Der Plot der quirligen Inszenierung Joana Pramls funktioniert – „Da werden Weiber zu Hyänen“ („Glocke“, nicht „Räuber“) und Besserverdiener-Milchbubis zu sengenden Mordgesellen: „Wir sind Sturm und Drang!“ skandiert die nun buchstäblich als „Ensemble“ hochmotivierte Gemeinschaft mit gereckter Faust an der Rampe, das Intendanten, Kapitalisten, Kriegsherren, „dem Höcke“ und Kreuzfahrern genauso den Garaus machen will, wie großen (oder kleinen) Brüdern, desinteressierten oder überbehütenden Eltern.
Dieses „tintenklecksende Säkulum“ und „schlappe Kastratenjahrhundert“ ist ihres, da darf man mal auch ironiefrei ein wenig wohlstandsjammern und seine berechtigte Wut auf die Welt herauslassen. Wenn die 14 jungen Räuber*innen unter atmosphärisch anschwellendem Cello-Klang (Musik: Hajo Wiesemann) zornig an die Rampe stapfen, kann man sie spüren, diese Wut, diese jugendliche Verzweiflung, nichts oder eben doch nur zu wenig ändern zu können.
In dieser Szene gibt es kein „Projekt“, keine „Überschreibung“, sondern nichts Geringeres als packendes Schauspiel – und den intensiven wie wahrhaftigen Schiller-Moment mit emotionaler Dichte sowie Pathos im besten Sinne.
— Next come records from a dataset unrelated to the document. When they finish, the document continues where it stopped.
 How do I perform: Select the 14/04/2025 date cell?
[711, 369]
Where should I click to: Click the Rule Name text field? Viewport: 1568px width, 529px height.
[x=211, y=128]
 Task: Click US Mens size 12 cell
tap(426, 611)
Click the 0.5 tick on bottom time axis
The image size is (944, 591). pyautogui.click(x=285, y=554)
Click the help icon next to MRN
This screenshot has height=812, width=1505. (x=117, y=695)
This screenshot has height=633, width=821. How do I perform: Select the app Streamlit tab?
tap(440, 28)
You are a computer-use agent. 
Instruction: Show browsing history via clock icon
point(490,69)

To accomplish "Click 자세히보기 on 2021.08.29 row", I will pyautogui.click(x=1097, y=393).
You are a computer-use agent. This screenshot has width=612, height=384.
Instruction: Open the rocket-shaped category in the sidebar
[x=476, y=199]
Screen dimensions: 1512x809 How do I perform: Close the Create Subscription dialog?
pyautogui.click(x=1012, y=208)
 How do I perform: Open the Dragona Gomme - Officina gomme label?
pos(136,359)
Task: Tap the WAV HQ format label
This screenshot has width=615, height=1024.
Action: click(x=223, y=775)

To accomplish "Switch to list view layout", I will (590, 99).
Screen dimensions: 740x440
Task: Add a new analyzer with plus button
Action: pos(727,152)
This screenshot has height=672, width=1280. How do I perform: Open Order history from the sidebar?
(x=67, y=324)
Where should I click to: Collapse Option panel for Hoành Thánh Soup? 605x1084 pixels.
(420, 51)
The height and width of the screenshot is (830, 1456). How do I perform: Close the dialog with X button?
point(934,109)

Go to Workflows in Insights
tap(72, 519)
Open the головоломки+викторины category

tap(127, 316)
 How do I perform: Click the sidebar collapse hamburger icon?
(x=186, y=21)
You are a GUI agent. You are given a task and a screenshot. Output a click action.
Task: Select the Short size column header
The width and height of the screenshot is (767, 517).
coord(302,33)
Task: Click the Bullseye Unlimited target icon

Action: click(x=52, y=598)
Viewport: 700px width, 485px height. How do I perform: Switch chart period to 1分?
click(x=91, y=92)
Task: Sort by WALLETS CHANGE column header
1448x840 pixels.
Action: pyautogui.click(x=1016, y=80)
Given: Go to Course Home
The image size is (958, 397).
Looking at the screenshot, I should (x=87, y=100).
So werden Wände eingerissen, Schranken zwischen Jugend und Alter, zwischen Laien und Profis, zwischen Spielenden zu Zuschauenden. Die Bande hat sich eingerichtet im Räuberlager auf der Drehbühne (Inga Timm) – und schreitet zur schröcklichen Tat.
Rollenspiel ist Selbstdistanz
Klöster und Säuglinge bleiben diesmal verschont. In der Unterbühne sind nun stattdessen, da lacht das schwarze Kritikerherz, alle Intendanten der Republik zum Nachdenken eingekerkert („auch der Christoph Holzhauser oder so“). Ja, so eine Deutsche Bühnenvereinstagung kann, dem Nachwuchs sei Dank, künftig richtig gefährlich sein. Irgendwie, man reibt sich verwundert die Augen, bekommen wir über 100 Minuten en passant nicht nur Schillers Räuber zu Gesicht, sondern über das (Distanzierung zu sich selbst bedeutende) Rollenspiel auch offenherzige, fiktive oder biografische Einblicke in junge Menschenseelen. Mancher Fleck darauf, o Wunder des Theaters, lässt sich auch im Hause derer von Moor finden. Dem berühmten Manne kann hier letztendlich nicht geholfen werden, auf den blutigen V. Akt hat keiner Bock. Die Jugend setzt auf Optimismus, gut so. Jubel im Saal, großes Kino.